━━━━━ INFORMATION SHOWN ━━━━━

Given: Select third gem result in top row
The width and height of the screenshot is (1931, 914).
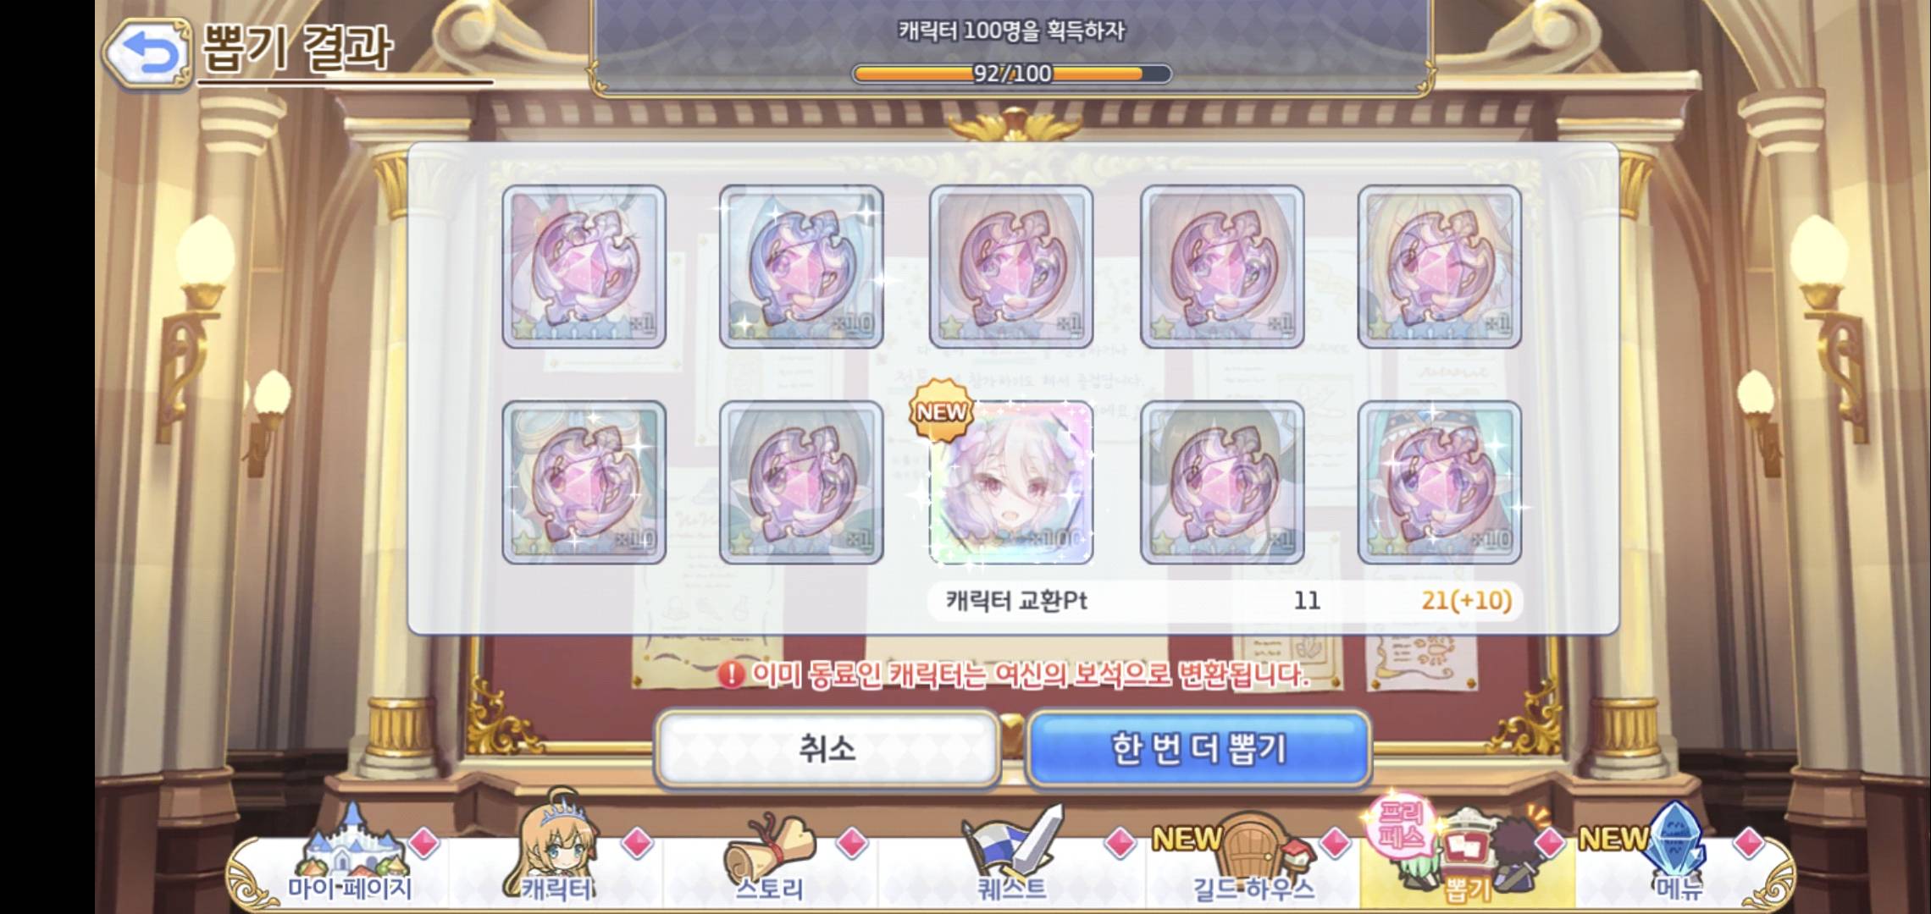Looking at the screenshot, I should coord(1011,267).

━━━━━
━━━━━ INFORMATION SHOWN ━━━━━

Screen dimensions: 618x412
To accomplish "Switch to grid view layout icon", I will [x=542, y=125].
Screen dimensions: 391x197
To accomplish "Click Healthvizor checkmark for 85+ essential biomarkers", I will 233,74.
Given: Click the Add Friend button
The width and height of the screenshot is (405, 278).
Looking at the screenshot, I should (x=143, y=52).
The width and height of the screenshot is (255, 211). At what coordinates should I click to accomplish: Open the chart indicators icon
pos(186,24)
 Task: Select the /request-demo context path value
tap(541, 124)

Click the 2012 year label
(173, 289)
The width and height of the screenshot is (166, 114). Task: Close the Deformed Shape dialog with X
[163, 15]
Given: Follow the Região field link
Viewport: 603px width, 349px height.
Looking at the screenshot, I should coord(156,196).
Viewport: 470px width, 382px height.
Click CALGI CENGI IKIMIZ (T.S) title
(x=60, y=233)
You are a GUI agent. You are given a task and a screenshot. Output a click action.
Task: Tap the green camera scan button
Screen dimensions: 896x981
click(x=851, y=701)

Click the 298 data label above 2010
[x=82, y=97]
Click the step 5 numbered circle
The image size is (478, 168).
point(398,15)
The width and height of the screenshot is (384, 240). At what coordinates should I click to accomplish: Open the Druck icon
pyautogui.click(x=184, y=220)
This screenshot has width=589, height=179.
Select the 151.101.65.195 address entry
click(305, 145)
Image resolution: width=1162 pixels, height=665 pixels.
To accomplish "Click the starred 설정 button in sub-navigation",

━━━━━

=== EXERCISE ===
The expected answer is an exact copy of the lines above, beginning at the line with "Click CALGI CENGI IKIMIZ (T.S) title" and ending at the line with "the starred 설정", with both ends in.

=== OUTPUT ===
Click CALGI CENGI IKIMIZ (T.S) title
(x=60, y=233)
You are a GUI agent. You are given a task and a screenshot. Output a click action.
Task: Tap the green camera scan button
Screen dimensions: 896x981
click(x=851, y=701)

Click the 298 data label above 2010
[x=82, y=97]
Click the step 5 numbered circle
The image size is (478, 168).
point(398,15)
The width and height of the screenshot is (384, 240). At what coordinates should I click to accomplish: Open the Druck icon
pyautogui.click(x=184, y=220)
This screenshot has width=589, height=179.
Select the 151.101.65.195 address entry
click(305, 145)
Image resolution: width=1162 pixels, height=665 pixels.
To accomplish "Click the starred 설정 button in sub-navigation",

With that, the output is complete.